TEXT SHOWN →
▼▼▼

I hope you have been enjoying Rika’s Lair, my monthly column dedicated to thoughts and experiences regarding power dynamics in Service-Oriented D/s relationships. Look up “Ms. Rika” in the search box for links to all my articles in KinkWeekly!
A couple of days ago, I participated in a forum discussion on FetLife regarding attributes that dominants look for in their submissives. There was a lot of talk about appearance, obedience, strength, etc.
As I often do, when I structured my answer, I did so in two parts: Attributes of a partner in a relationship (any relationship) and additionally, the attributes of a submissive. After all, a D/s Relationship has both the power dynamic and underlying relationship in play, simultaneously.
In terms of relationship partners, I look for reliability, trustworthiness, good communication skills, a good sense of humor (the ability to make me laugh), intelligence, empathy, and loyalty (is that so much to ask? ). They also need to be respectful, honest, and caring. I look for these things from my spouse, my friends, my family, and even from my business associates. Even acquaintances need to have these attributes, in some level, to last.

▲▲▲

INFORMATION GIVEN →

▼▼▼

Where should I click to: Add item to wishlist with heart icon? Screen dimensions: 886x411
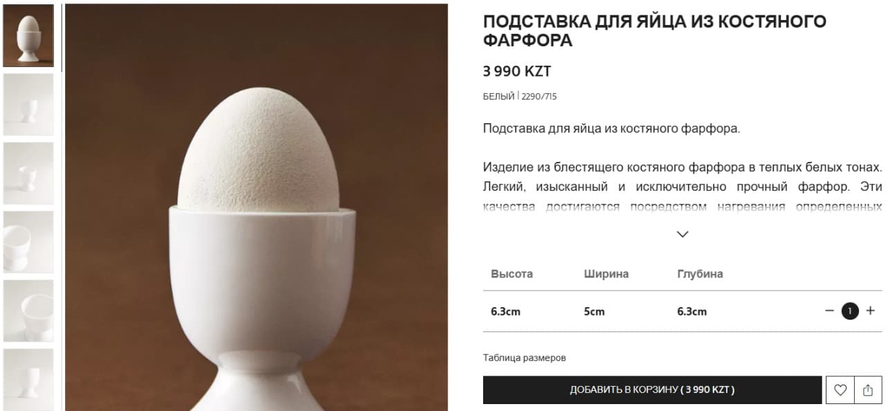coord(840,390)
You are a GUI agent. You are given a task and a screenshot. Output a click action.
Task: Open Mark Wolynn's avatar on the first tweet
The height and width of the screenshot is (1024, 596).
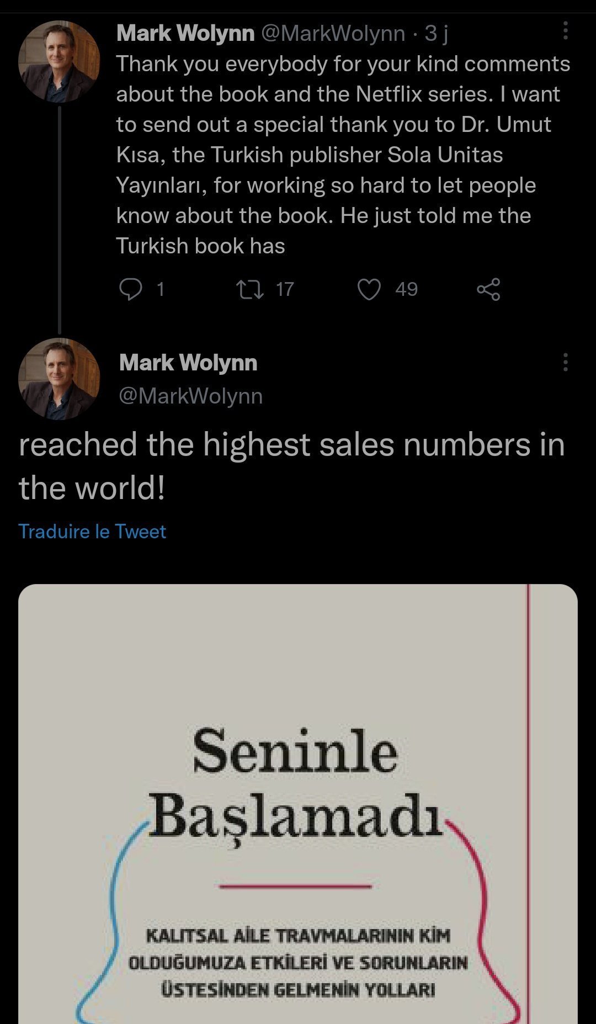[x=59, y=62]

▲▲▲
▼▼▼

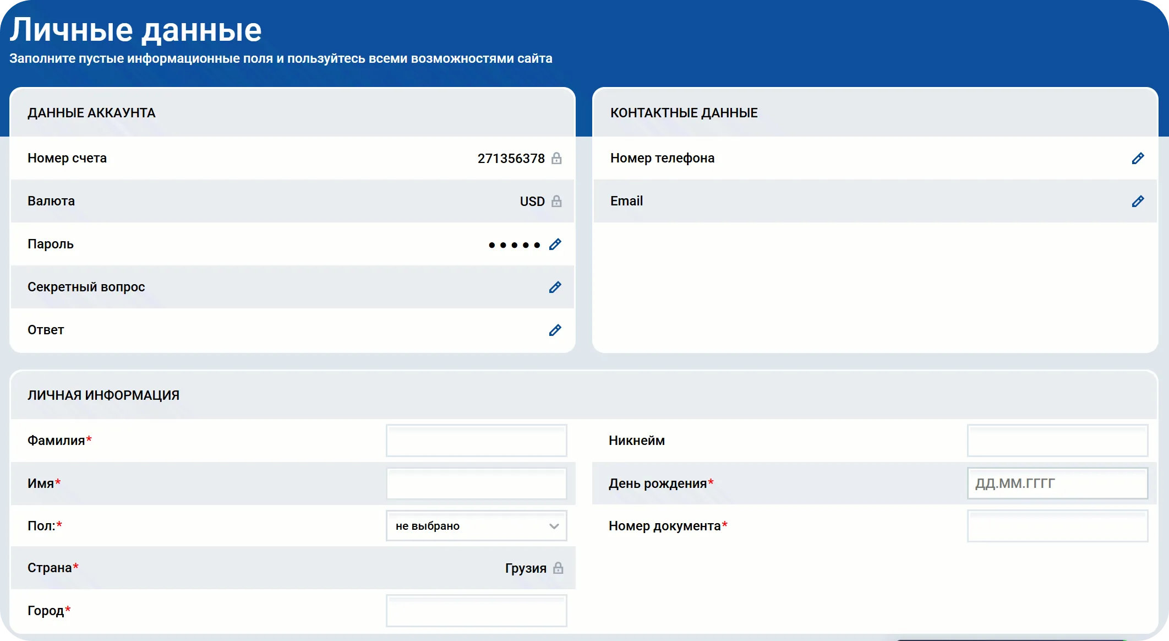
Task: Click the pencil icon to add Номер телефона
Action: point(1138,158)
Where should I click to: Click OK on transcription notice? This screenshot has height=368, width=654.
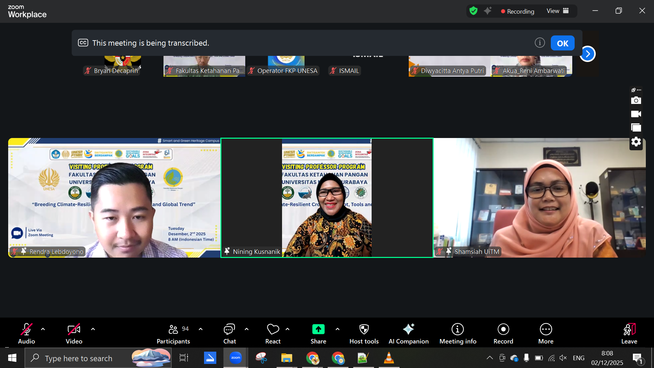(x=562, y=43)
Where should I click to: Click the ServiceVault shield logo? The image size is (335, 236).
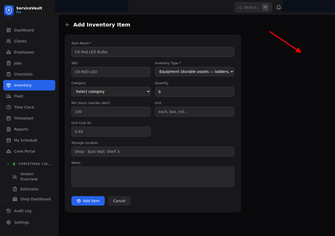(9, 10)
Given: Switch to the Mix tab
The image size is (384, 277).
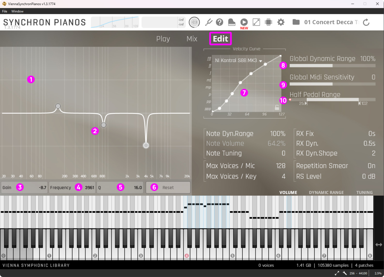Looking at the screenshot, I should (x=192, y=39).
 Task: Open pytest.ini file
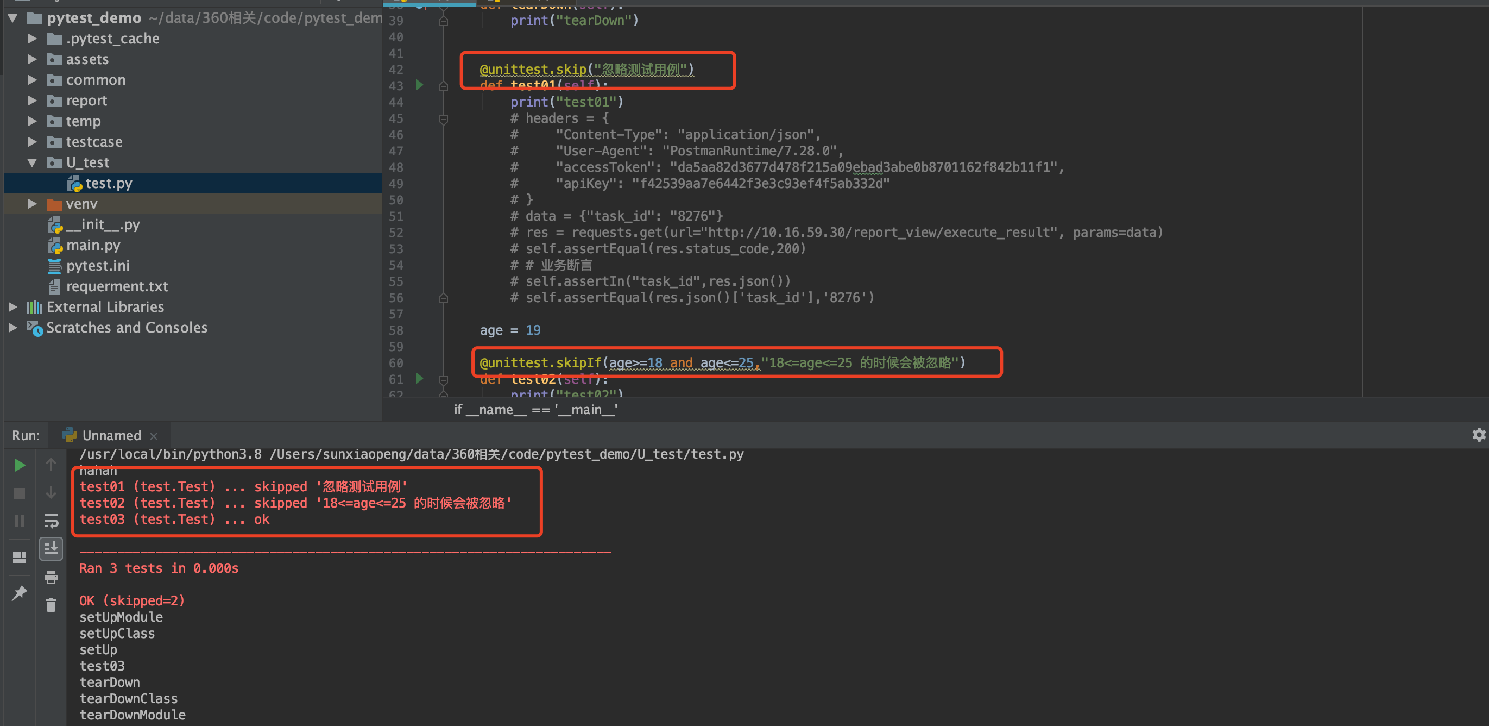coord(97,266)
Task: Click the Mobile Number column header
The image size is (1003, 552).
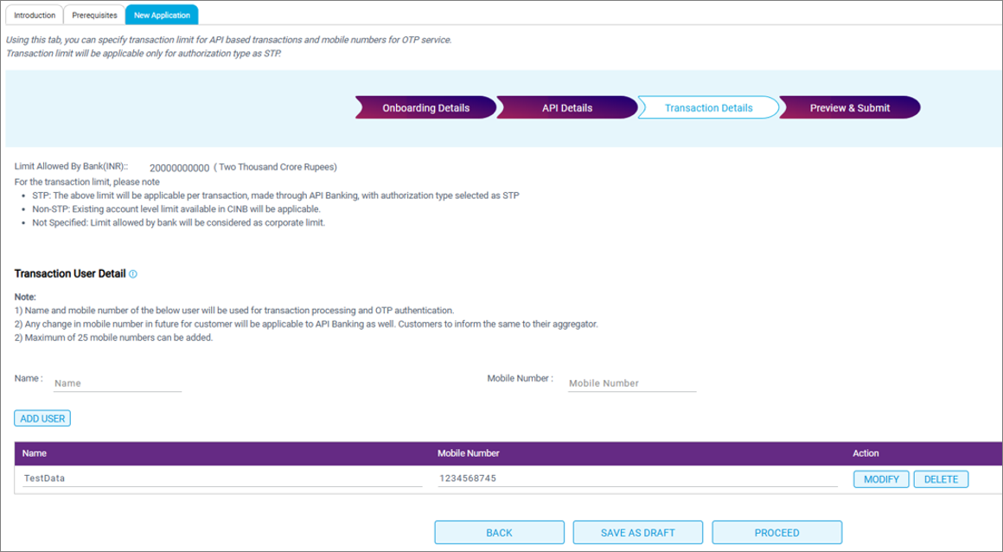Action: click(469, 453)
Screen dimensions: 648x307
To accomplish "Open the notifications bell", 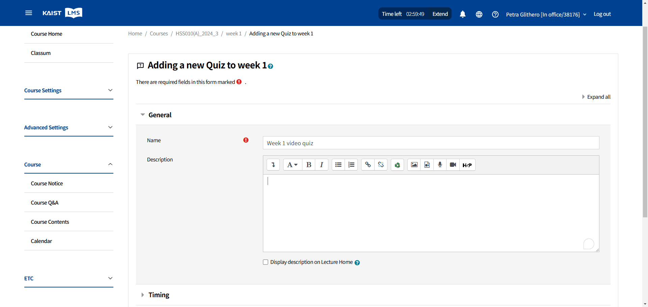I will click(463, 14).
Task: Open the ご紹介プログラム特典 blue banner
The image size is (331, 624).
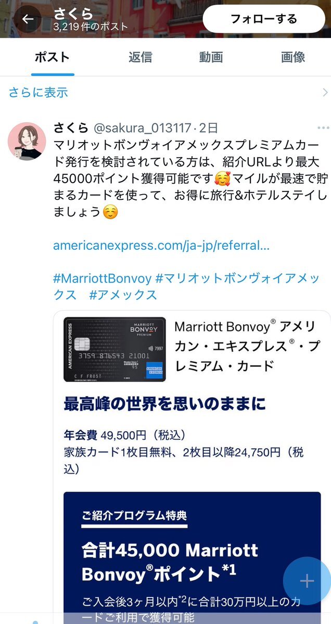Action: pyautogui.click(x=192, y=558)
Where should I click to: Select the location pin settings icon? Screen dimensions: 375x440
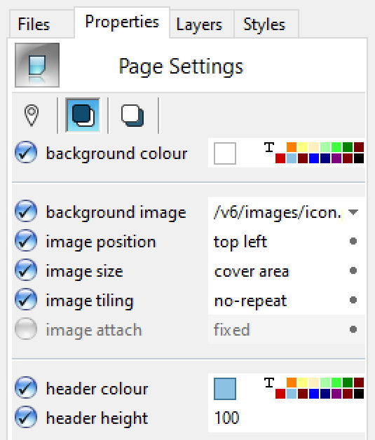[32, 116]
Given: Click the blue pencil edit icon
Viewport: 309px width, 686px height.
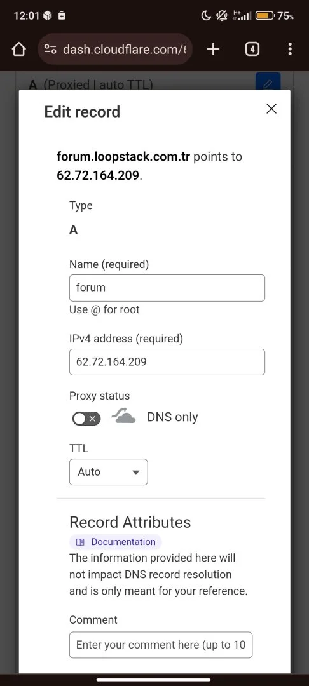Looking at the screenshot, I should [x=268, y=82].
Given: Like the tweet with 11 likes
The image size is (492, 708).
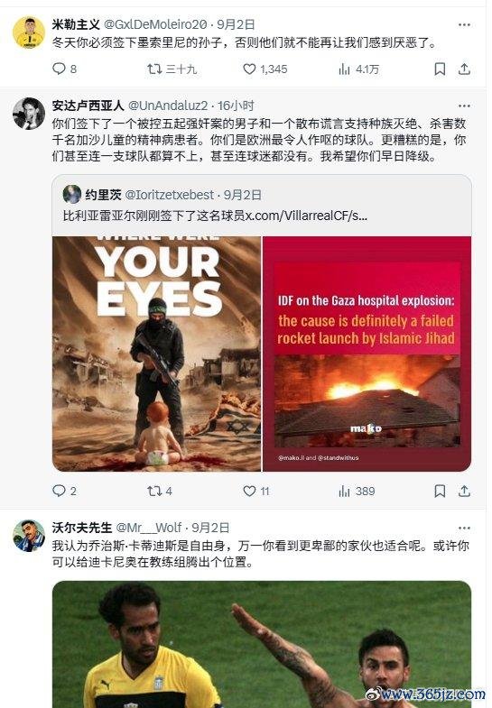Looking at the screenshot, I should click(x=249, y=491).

▲▲▲

CHALLENGE 1 →
Answer these questions about the column on service-oriented D/s relationships:
(a) On what site did the forum discussion take place?
(b) How often does the column appear?
(c) Into how many parts does the writer usually divide an answer?
CHALLENGE 2 → Resume the column on service-oriented D/s relationships from the point where it stops.
The entries placed after the column on service-oriented D/s relationships are separate material.

RESPONSE 1 →
(a) FetLife
(b) Monthly
(c) Two

RESPONSE 2 →
Submissives are relationship partners, so they require all the above. In addition, there are some critical attributes that I feel will help them to be top-notch submissives: First, they must want to be the best submissive they can be. An inner need to strive to improve, and continually improve. They also must be able to divorce themselves of any preconceived notion of what submission is, and adapt to deliver it the way I define it. They must internalize feedback quickly and continue to adapt their submission accordingly.
In terms of characteristics that make a great submissive, I’d have to say CONFIDENCE, HUMILITY, and FLEXIBILITY: A great combination!
They must be confident enough to trust that they can do things without assistance and confident enough to take correction to heart and make changes. They must be confident in their desire to submit; in whatever way is required of them. Confident enough in themself to not be needy and to be able to function independently without constant assurance, attention, and monitoring.
As far as humility, they must be humble enough to realize that their submission is not all about themself and yet, to accept praise without getting cocky or know-it-all. They must be humble enough to consider themself a student, continually striving to learn and improve.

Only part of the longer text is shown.